A new study published in the Journal of Lipid Research from NIH's National Institute of Diabetes and Digestive and Kidney Diseases,  describes an important step toward gene therapy for patients with Sandhoff disease.

Babies with the rare, deadly genetic disorder Sandhoff disease begin to miss developmental milestones just months after birth. Lacking muscle tone, they never learn to sit up, develop heads too large to lift and eventually suffer uncontrollable seizures. There is no cure.

The disease is a lysosomal storage disorder. Enzymes in the lysosome normally break down unneeded molecules. When one doesn't work, the molecule it should degrade begins to accumulate. Sandhoff disease affects an enzyme that breaks down complex lipids called gangliosides. Ganglioside accumulation eventually causes cell death in the brain and spinal cord.

This study began when a baby with Sandhoff disease came to Tifft's clinic, where the medical geneticist treats patients with infantile and milder adult-onset forms of the disease. Researchers took skin cells from the baby and reprogrammed them into induced pluripotent stem cells

The team created healthy control cells by using CRISPR/Cas9 genome editing to correct one copy of the affected gene in the patient's stem cells. The researchers then induced the two sets of stem cells to grow into simple groups of brain cells called organoids, about the size of the eraser on a pencil.

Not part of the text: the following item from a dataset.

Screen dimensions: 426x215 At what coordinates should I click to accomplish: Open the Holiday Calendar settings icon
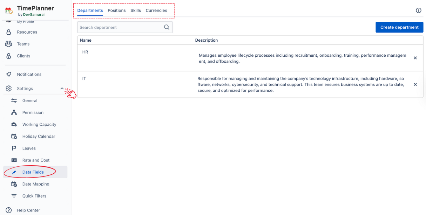[x=14, y=136]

The researchers compared the healthy and Sandhoff-affected organoids to find out how the disturbed enzyme might affect early development. As expected, researchers saw the accumulation of ganglioside molecules in the Sandhoff organoids.

"The major feature of this disease, in humans and in mouse models, is the neurodegeneration," Proia explained. But instead of cell death in the Sandhoff disease organoids, the researchers saw cell overgrowth. 

The profile of genes expressed in the healthy organoids looks a lot like the first trimester of pregnancy. However, the researchers found that the organoids with Sandhoff disease had changes in genes that govern cell maturation.

Instead of settling into a role as differentiated adult cells, the Sandhoff cells just kept growing. It remains to be determined how the disrupted ganglioside enzyme leads to changes in gene expression.

"Most of us have been thinking of lysosomal storage diseases as if everything is just fine until these molecules begin to build up," said Ron Schnaar, a professor at Johns Hopkins University. "But there has always been a bubbling issue of whether the molecules themselves have an effect, other than building up to tremendous amounts."

CRISPR, the researchers' original approach to correct the gene, is still far from the clinic. Therefore, the researchers also tested a more practical gene-therapy approach, which had already been successful in animal models of Sandhoff disease.

They used a virus to introduce the gene to Sandhoff organoids that were 4 weeks old. About two weeks after receiving the gene therapy, the organoids that had been treated were closer in size to the healthy organoids and no longer had large clumps of the ganglioside.

"That's the first proof of principle in a human model system that gene therapy may actually be beneficial for these kids," said Tifft. The viral gene-therapy approach is in clinical studies for other lysosomal storage disorders, and the first FDA-approved gene therapy for any genetic disorder uses a similar virus.